EXCERPTED PASSAGE →

:::::

Understanding what he's doing is futile. Only an addict can understand what we do, and why we do it.

I strongly suggest going to al-anon or nar-anon meetings, as they are for people that have loved ones who are using/drinking. I had to face some harsh consequences, and got to the point where I was just miserable, so I just quit. I didn't not "get recovery" and was soon dabbling, here and there, until I went into a relapse that caused me a lot of pain.

My family told me "we love you, but will not help you while you're using". Since I got into recovery, they have been very supportive. I feel bad about the pain I caused them, but I've more than made it up, and I'm a much better person. One thing about it, I was not allowed to be at home if I was using.

I also had an XABF (actually had 3) and I had to cut him loose, too. I did write letters to him, when he was in jail, offering support. I found out, a year ago, that he had died from his years of drug abuse. Though very sad, I knew that there was nothing I could have done to change it.

:::::

DIRECTIVES →
1. Can you sum up the recovery post in two sentences?
2. Can you retype the stretch of the recovery post from "I strongly suggest" through "lot of pain."?

ITEMS →
:::::

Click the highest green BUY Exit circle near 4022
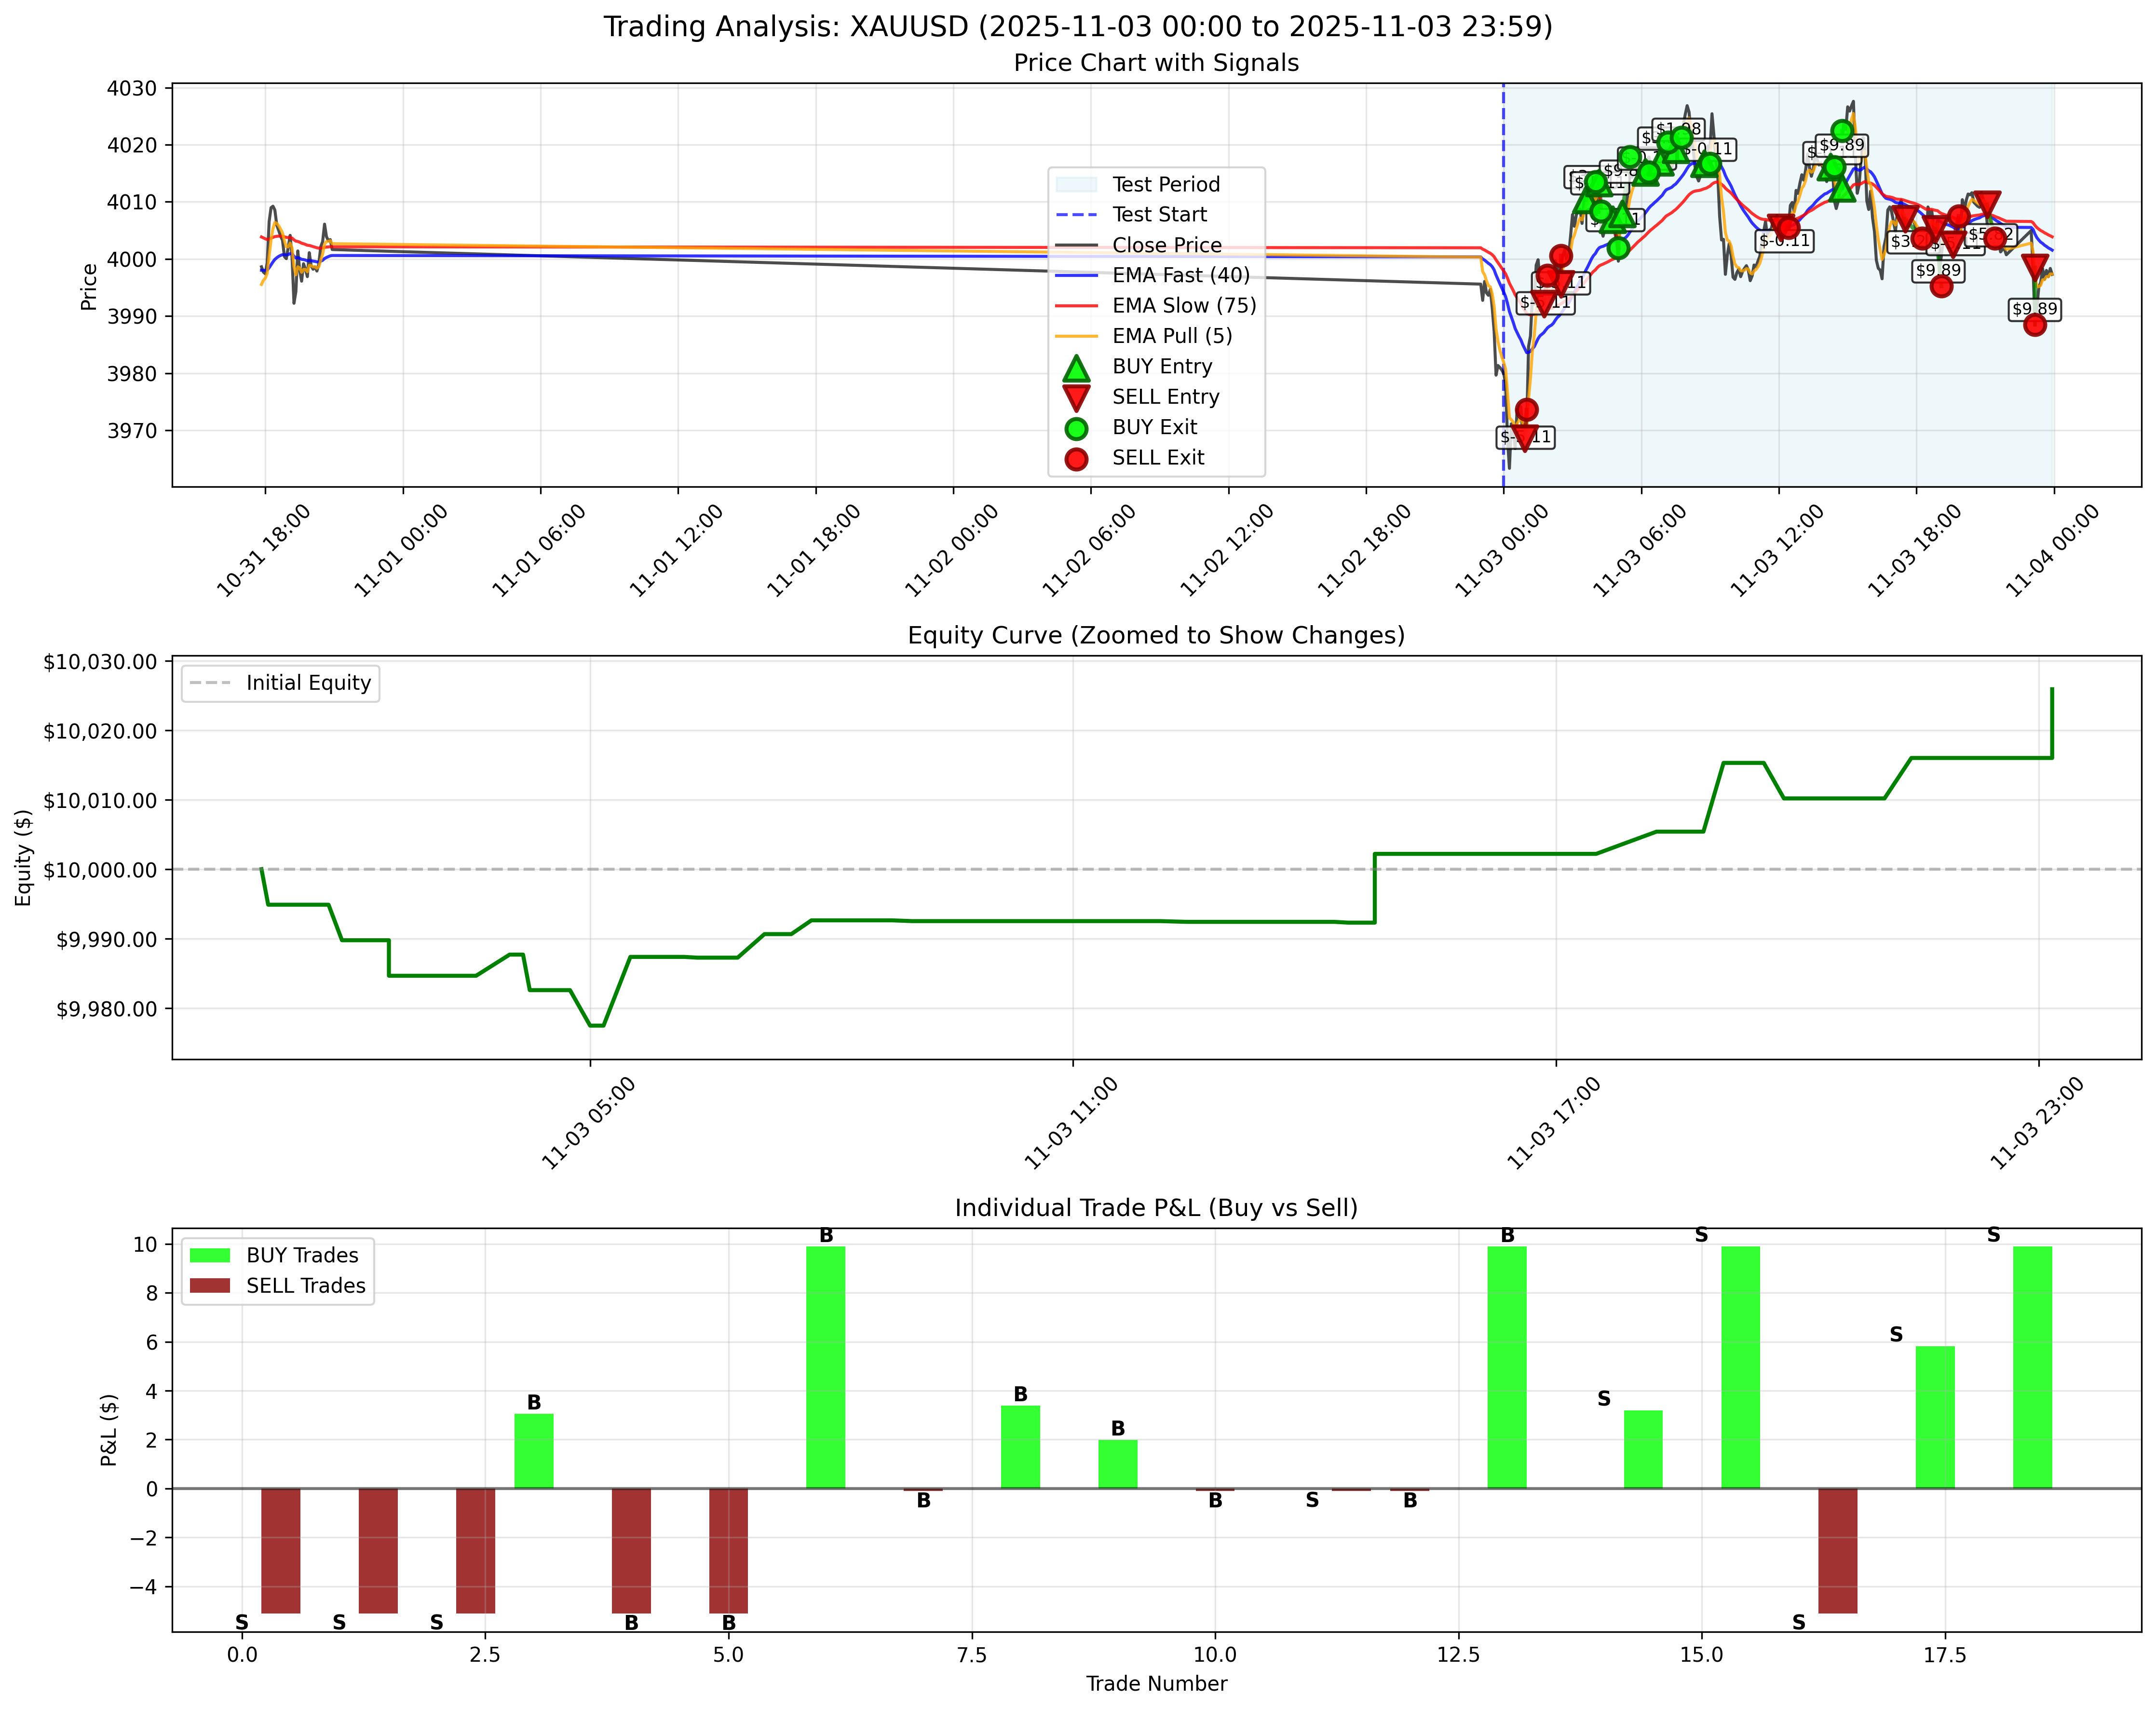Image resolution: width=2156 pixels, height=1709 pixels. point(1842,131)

:::::

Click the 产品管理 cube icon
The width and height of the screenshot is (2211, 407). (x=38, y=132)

:::::

TASK-BY-TASK RESULTS →
1. The writer says only an addict can understand what addicts do and why, and recommends al-anon or nar-anon meetings for people with loved ones who are using or drinking. The writer describes quitting without recovery and then relapsing, a family that refused help during use but has been supportive since recovery, and a man the writer had to cut loose, who later died from years of drug abuse.

2.
I strongly suggest going to al-anon or nar-anon meetings, as they are for people that have loved ones who are using/drinking. I had to face some harsh consequences, and got to the point where I was just miserable, so I just quit. I didn't not "get recovery" and was soon dabbling, here and there, until I went into a relapse that caused me a lot of pain.